Extreme heat: Climate change’s silent killer

Geneva — Nearly 62,000 people died from heat-related stress in the summer of 2022 in Europe alone, and, according to a study by the Intergovernmental Panel on Climate Change, or IPCC, “With further global warming, we can expect an increase in the intensity, frequency, and duration of heatwaves.”

A new report by the International Federation of Red Cross and Red Crescent Societies (IFRC) launched ahead of Heat Action Day on Sunday, June 2, looks at the role climate change is playing in increasing the number of extreme heat days around the world over the last 12 months.

“What we are now going through is a very silent but increasingly common killer — heat, that was particularly disastrous last year,” said climatologist Friederike Otto, co-lead of World Weather Attribution at Imperial College London and one of the authors of the report.

Speaking from London last Tuesday, she told journalists in Geneva that this May was hotter than any May ever experienced before, as were all months for the past 12 months.

“Every heat wave that is happening today is hotter and lasts longer than it would have without human-induced climate change. That is without the burning of coal, oil and gas and we also see many more heat waves than we have otherwise,” she said noting that temperatures right now were around 50° C (122° F) in India and Pakistan.

The World Meteorological Organization confirms that 2023 was the hottest year on record, reaching 1.45° C (2.6° F) above the pre-industrial average, almost reaching the Paris Climate Agreement to limit global warming to 1.5° C.

According to the report, the average inhabitant of the planet has experienced 26 more extremely hot days, “which probably would not have occurred without climate change.” Or put another way, 6.8 billion people —78 percent of world’s population — have experienced at least 31 days of extreme heat.

“But, of course, we are not average people. We live in a specific place, in a specific country,” said Otto. “So, for example if you lived in Ecuador, it was not 26 more days, but it was 170 more days. In other words, in the last 12 months, the people in Ecuador experienced 180 days of extreme heat. Without climate change, it would have been just 10. So, it is six months of extreme heat, instead of 10 days.”

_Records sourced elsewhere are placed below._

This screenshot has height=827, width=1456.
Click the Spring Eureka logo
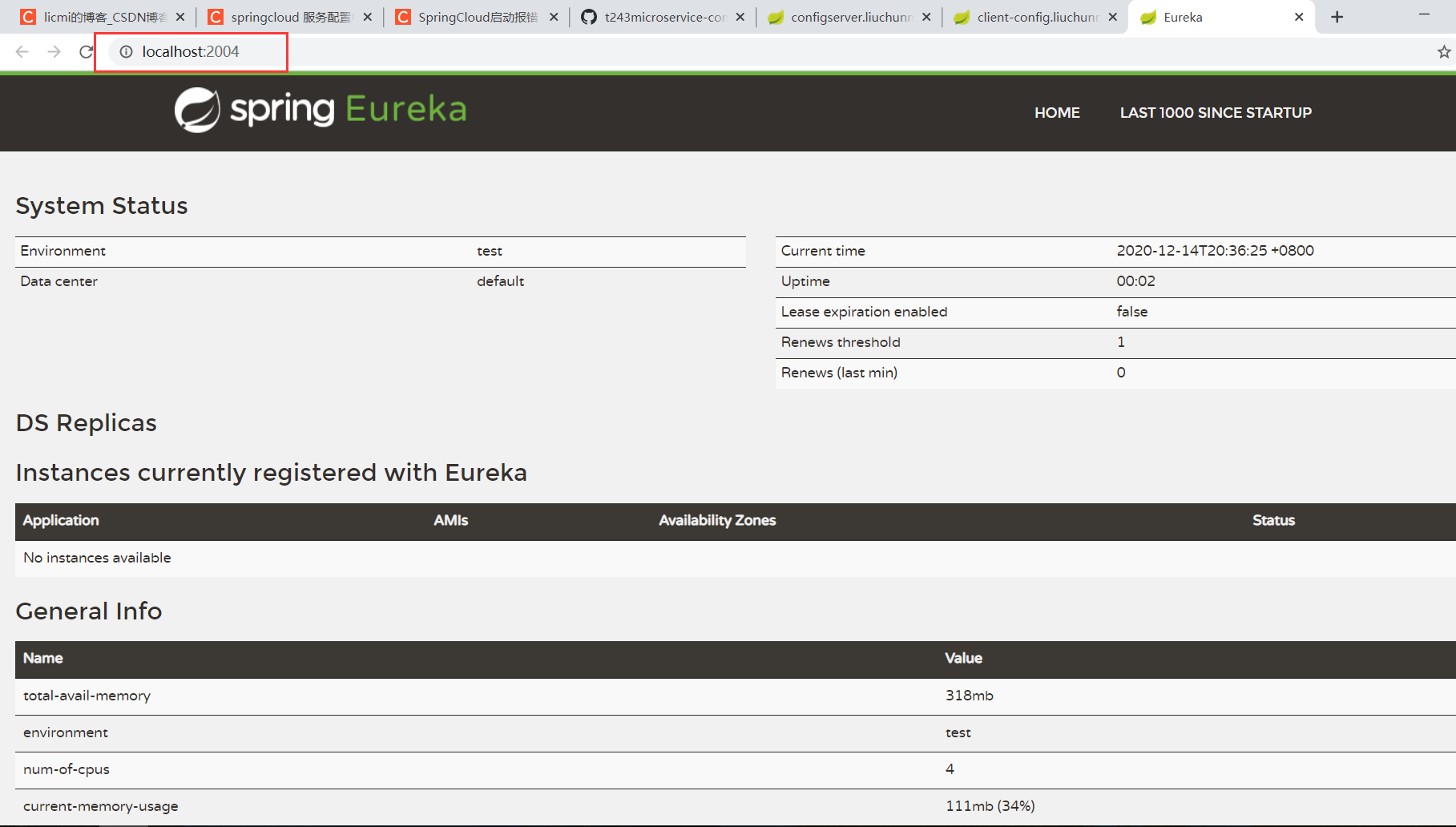[320, 110]
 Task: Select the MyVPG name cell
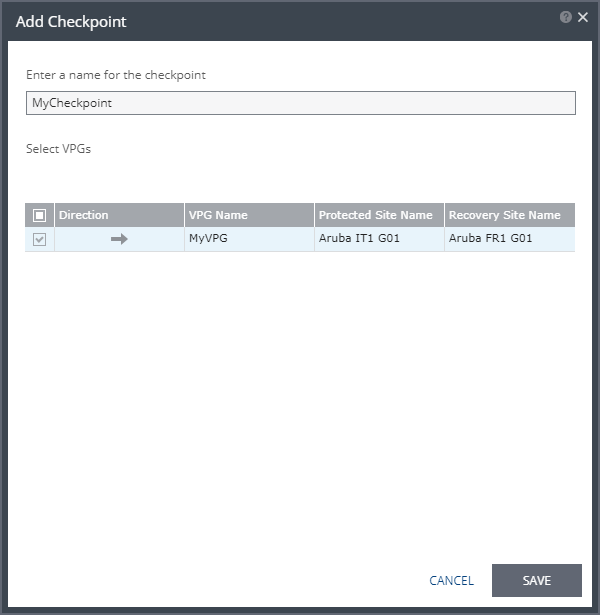249,239
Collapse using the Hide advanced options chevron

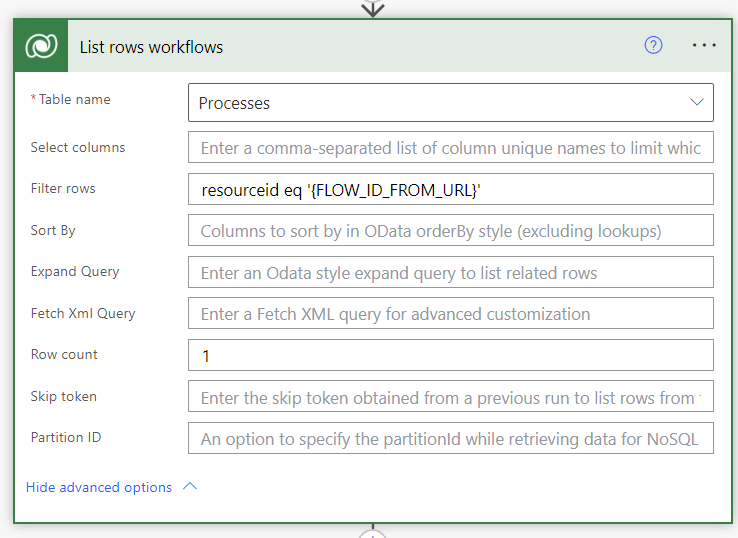click(190, 487)
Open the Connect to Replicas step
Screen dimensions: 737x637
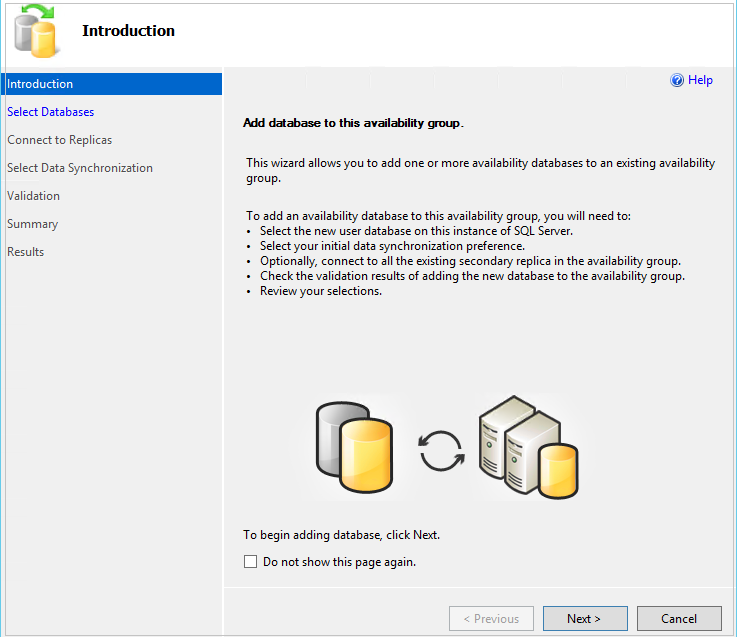click(60, 140)
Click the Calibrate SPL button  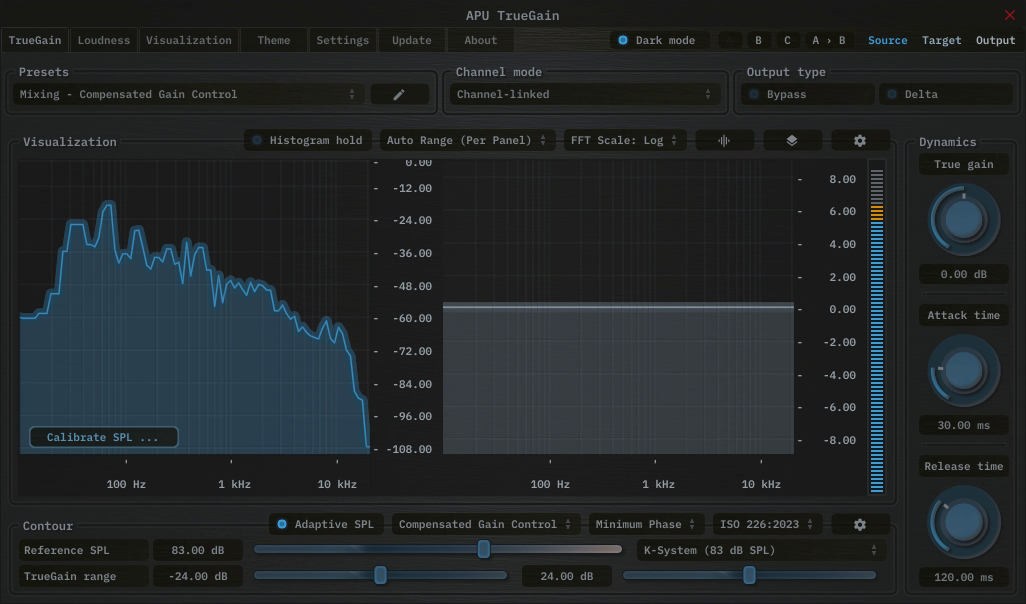tap(103, 437)
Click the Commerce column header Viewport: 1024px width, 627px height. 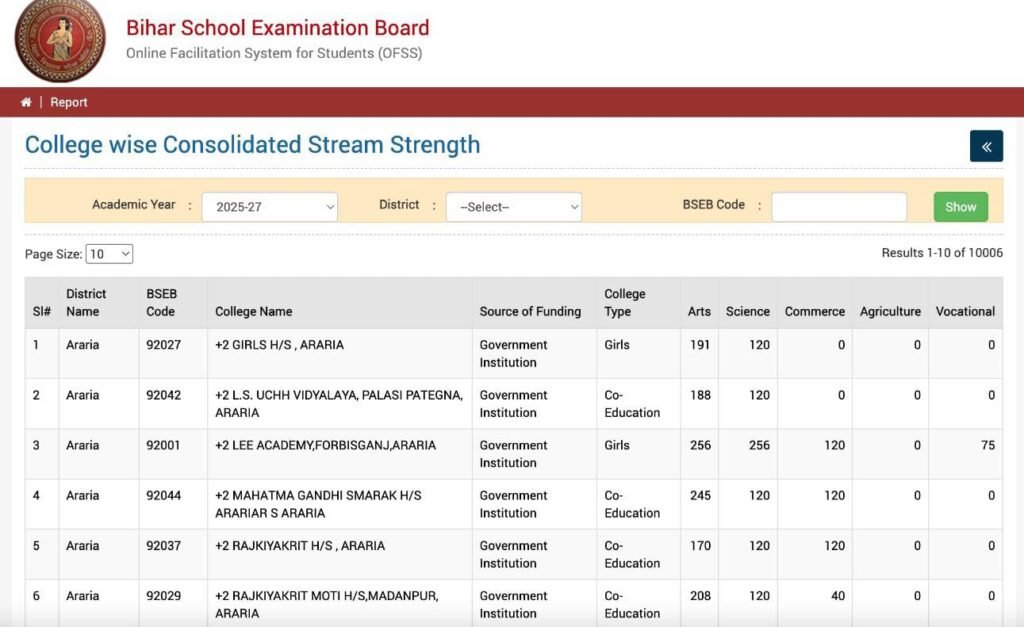click(x=814, y=311)
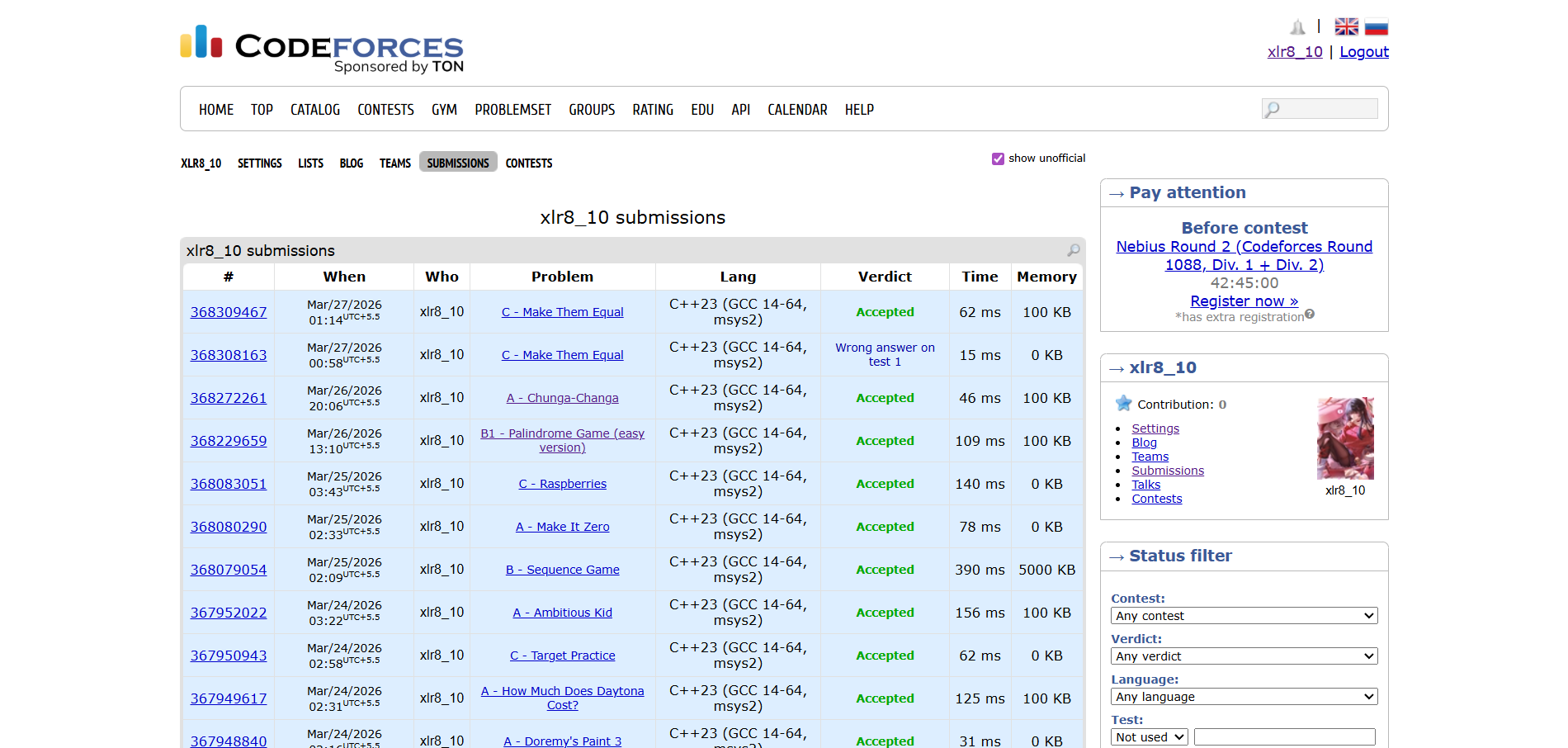
Task: Click the contribution star icon
Action: pos(1123,404)
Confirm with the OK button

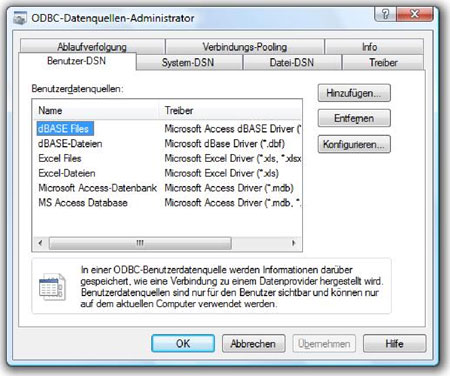click(183, 343)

She noted that extreme heat was dangerous and responsible for thousands of deaths every year. She said, “Heat harmed especially vulnerable people: the elderly, the very young, those with pre-existing health conditions” as well as healthy people exposed to extreme temperatures, “like outdoor workers in construction or agriculture and people living in refugee camps.”

The World Health Organization, previewing a new collection of papers to be published this week in the Journal of Global Health, says the studies show “climate-related health risks have been crucially underestimated” for younger and older people and during pregnancy, “with serious, often life-threatening implications.”

Taking extreme heat for example, WHO says the authors note that preterm births — the leading cause of childhood deaths, “spike during heatwaves, while older people are more likely to suffer heart attacks or respiratory distress.”

Heat Action Day, which is organized by the Red Cross Red Crescent Climate Center, aims to draw attention to the threat of extreme heat and to what can be done to mitigate it.

In a statement to mark Heat Action Day, Japan Chapagain, IFRC Secretary-General said, “Flooding and hurricanes may capture the headlines, but the impacts of extreme heat are equally deadly.

“That is why Heat Action Day matters so much,” he said. “We need to focus attention on climate change’s silent killer. The IFRC is making heat and urban action to reduce its impacts a priority.”

Climatologist Otto said the burning of fossil fuels must stop to prevent the situation from becoming worse.

“Heat kills. But it does not have to kill. There are many solutions, some of which are low or no cost, ranging from individual action to population-scale interventions that reduce the urban heat island effect.

“At an individual level, people can cool their bodies by self-dousing with water, using cooling devices or modifying their built environment to increase shade” around their homes.

But she observed that individual action alone is not enough. She said action had to be taken at the community, city, regional and country levels as well.

“Cities can develop and implement heat action plans that outline how they will prepare for the heat season, respond to imminent heat waves, and plan for the future.

“And on a large scale, policies can be introduced to incorporate cooling needs into social protection programs, supplement energy costs for the most vulnerable and building codes can be updated to encourage better housing,” she said.